WRITTEN TASK 1.
In the thread about Evergreen Hydraulics, rewrite the paragraph beginning "He specializes in one-off custom set-up's" more briefly, keeping its main facts.
WRITTEN TASK 2.
In the entries, give everything from the line containing "Task: Click the red circle marker numbered 2" down to the line containing "Action: (715, 184)" as a Markdown table with the columns Row and Content, one numbered row per line and no blank lines. Leave the pictures out.

GIVEN PASSAGE.
▼▼▼
# EVERGREEN HYDRAULICS



## Crenshaw's Finest (Mar 9, 2006)

I'm posting this on the behalf of my friend, Richard Jacuez, owner of Evergreen Hydraulics in Montebello, Ca. 

He specializes in one-off custom set-up's and has been doing hydraulic work since the late 60's. He also can build body stands, mold suspension parts, custom 1/2" & 3/8" hardlines, custom length hoses, etc. He's slow as hell but his work is great.

A 2 pump/6 battery set-up will run you $2,400.00 Installed. This Includes:

Mild reinforcement
New coils
Chrome tank and motors
Group 31 batterys
Delta or Oil system dumps
6 switches
Under seat ground disc.
Hoses and all other hardware needed.

For $3,000.00 He will custom hardline the whole setup. 

If you're able to pay up front, he'll extend, mold and reinforce you're arms for free.

I will do my best to answer any questions on this thread. For direct contact with Richard, please call the shop at:

*EVERGREEN HYDRAULICS
(323) 972-0890*


----------



## Crenshaw's Finest (Mar 9, 2006)

Here's a few of the cars he's lifted in the past. Unfortuately I dont have pics of the set up's right now but I'll see what I can do as soon as I have time.
















LRM 7/06 Page 245...


----------



## Guest (Jun 14, 2006)

:thumbsup: :thumbsup: 

Evergreen has been around for a long time.


----------



## Crenshaw's Finest (Mar 9, 2006)

ttt


----------



## CLOWNINWAYZ (Nov 11, 2003)

do they have their own brand of pumps


----------



## Crenshaw's Finest (Mar 9, 2006)

No, each pump is built new and is designed for you're apllication using new parts. You won't see any logos or anything like that. It's all old school homie. 

He doe's have lots of OG Prestolite motors too. I wish I could find a pic.


----------



## MR.LAC (Feb 1, 2006)

> _Originally posted by TATTOO-76_@Jun 13 2006, 08:19 PM~5603834
> *:thumbsup:  :thumbsup:
> 
> Evergreen has been around for a long time.
> *


a very long time :thumbsup:


----------



## CaddyOn3 (Jan 21, 2003)

Sounds like a cool dude. How much would a full frame wrap run? Also, how much to extend and reinforce upper arms?


----------



## PICAZZO (Mar 1, 2006)

Prices sound pretty reasonable


----------



## Crenshaw's Finest (Mar 9, 2006)

> _Originally posted by CaddyOn3_@Jun 16 2006, 01:10 AM~5616370
> *Sounds like a cool dude.  How much would a full frame wrap run?  Also, how much to extend and reinforce upper arms?
▲▲▲
PROVIDED RECORDS.
▼▼▼
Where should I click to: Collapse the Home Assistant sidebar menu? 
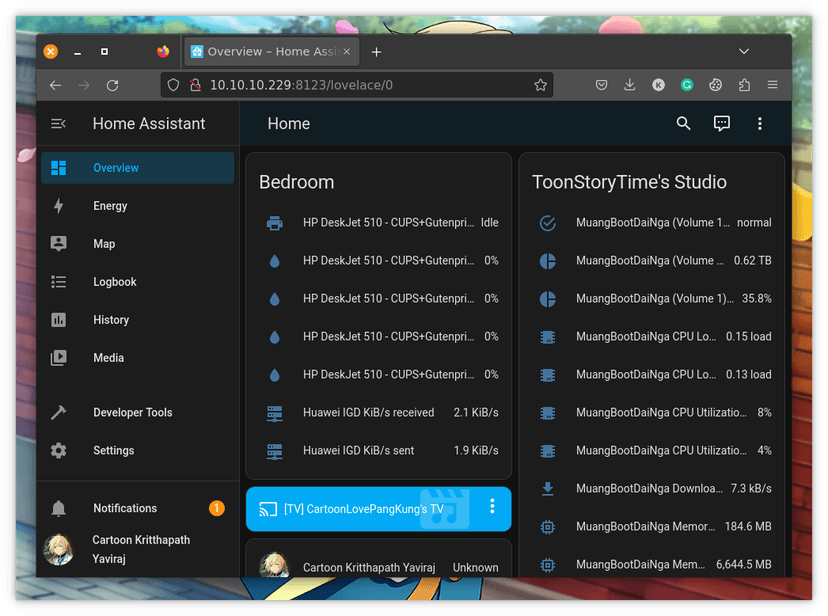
▲▲▲
▼▼▼
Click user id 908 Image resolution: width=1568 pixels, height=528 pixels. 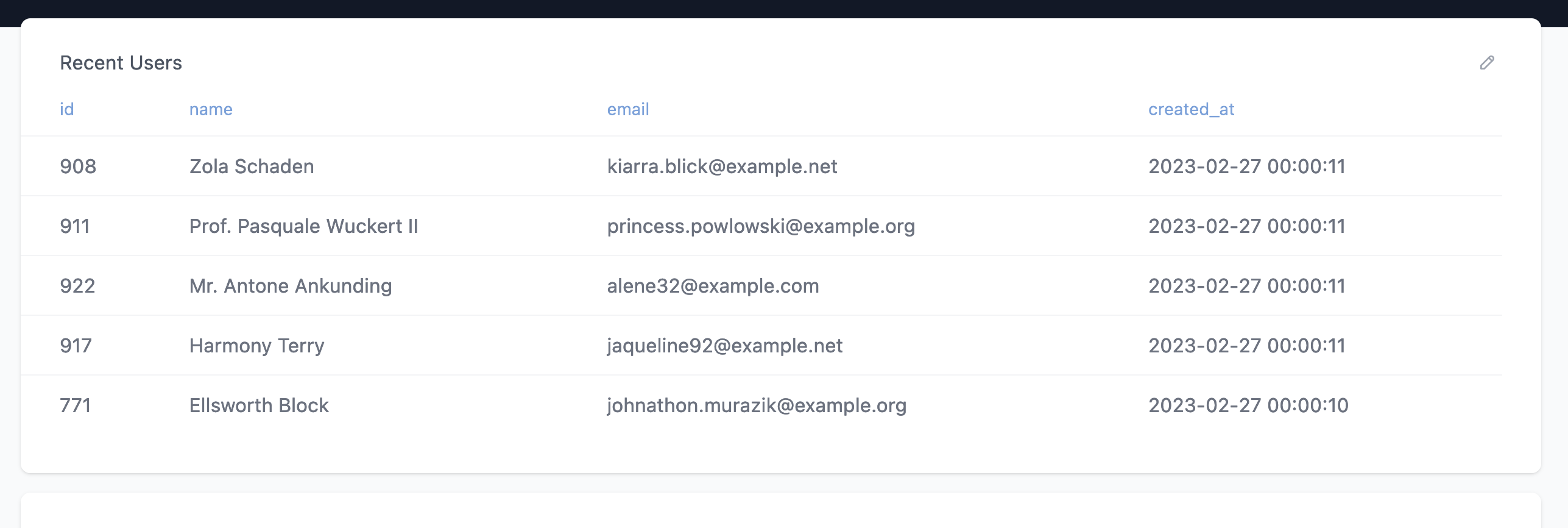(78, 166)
▲▲▲
▼▼▼
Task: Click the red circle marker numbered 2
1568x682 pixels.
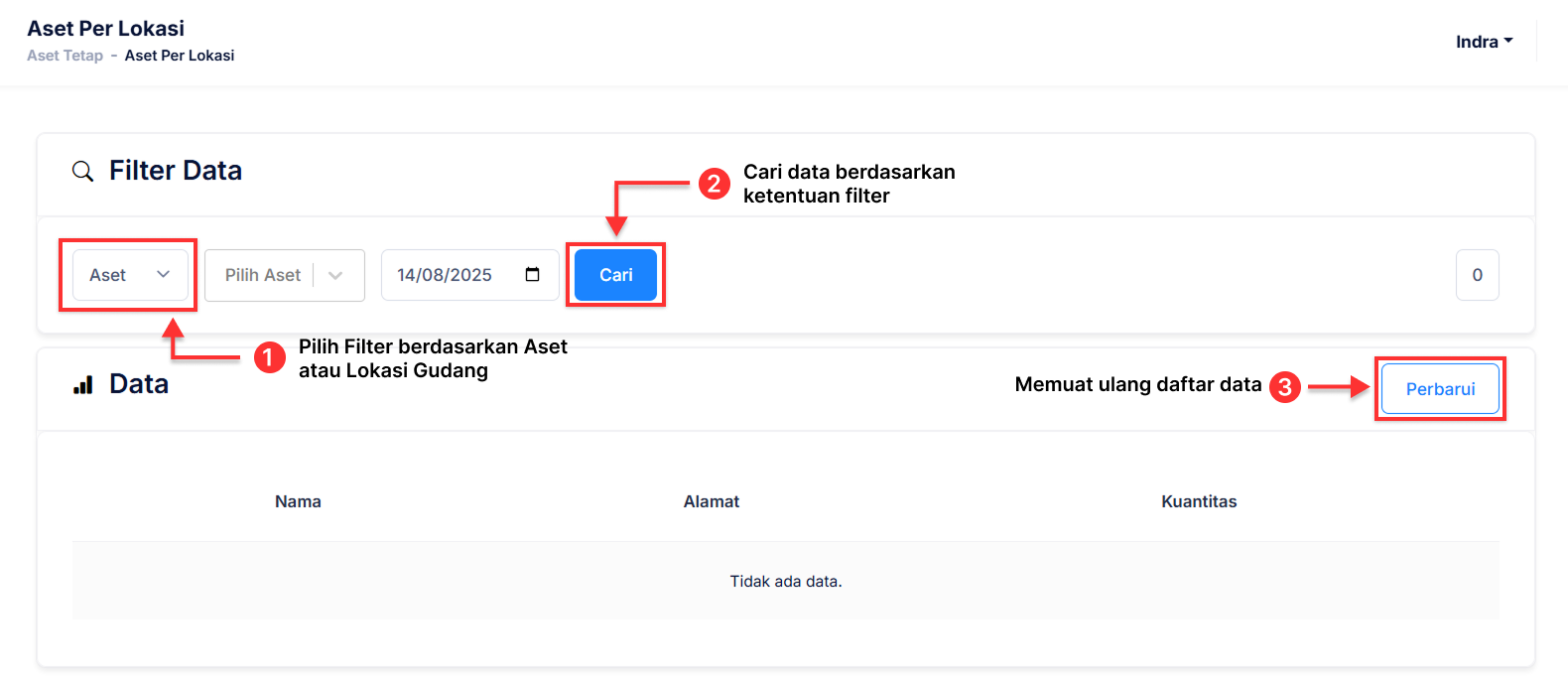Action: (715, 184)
▲▲▲
COMPLETE ANSWER 1.
He specializes in one-off custom setups and has done hydraulic work since the late '60s. He also builds body stands, molds suspension parts, and makes custom 1/2" and 3/8" hardlines and custom-length hoses. He is very slow, but his work is great.

COMPLETE ANSWER 2.
| Row | Content |
|---|---|
| 1 | Task: Click the red circle marker numbered 2 |
| 2 | 1568x682 pixels. |
| 3 | Action: (715, 184) |